[EXERCISE REQUIREMENTS] Please copy, exactly as they appear below, the lines from the one containing "Given: Open Firefox from the dock" through the one containing "The width and".

[DATA EXTRACTS]
((
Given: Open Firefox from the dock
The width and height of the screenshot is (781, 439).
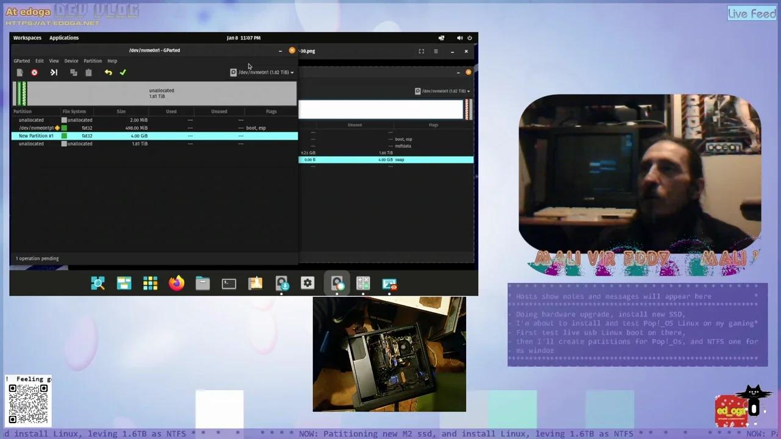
))
((
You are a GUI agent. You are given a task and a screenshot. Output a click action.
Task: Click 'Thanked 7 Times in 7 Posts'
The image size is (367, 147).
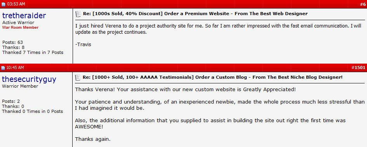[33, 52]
))
((
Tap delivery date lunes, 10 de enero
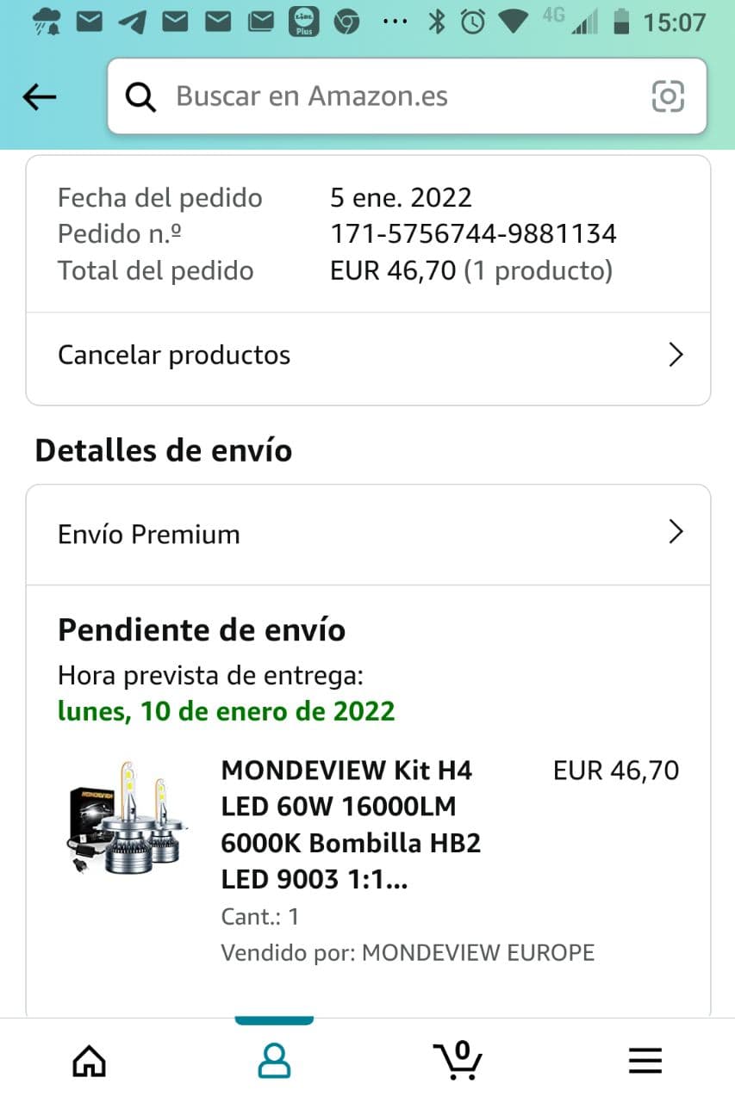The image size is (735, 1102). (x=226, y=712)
))
[WRITTEN RESPONSE]
Given: Open Firefox from the dock
The width and height of the screenshot is (781, 439).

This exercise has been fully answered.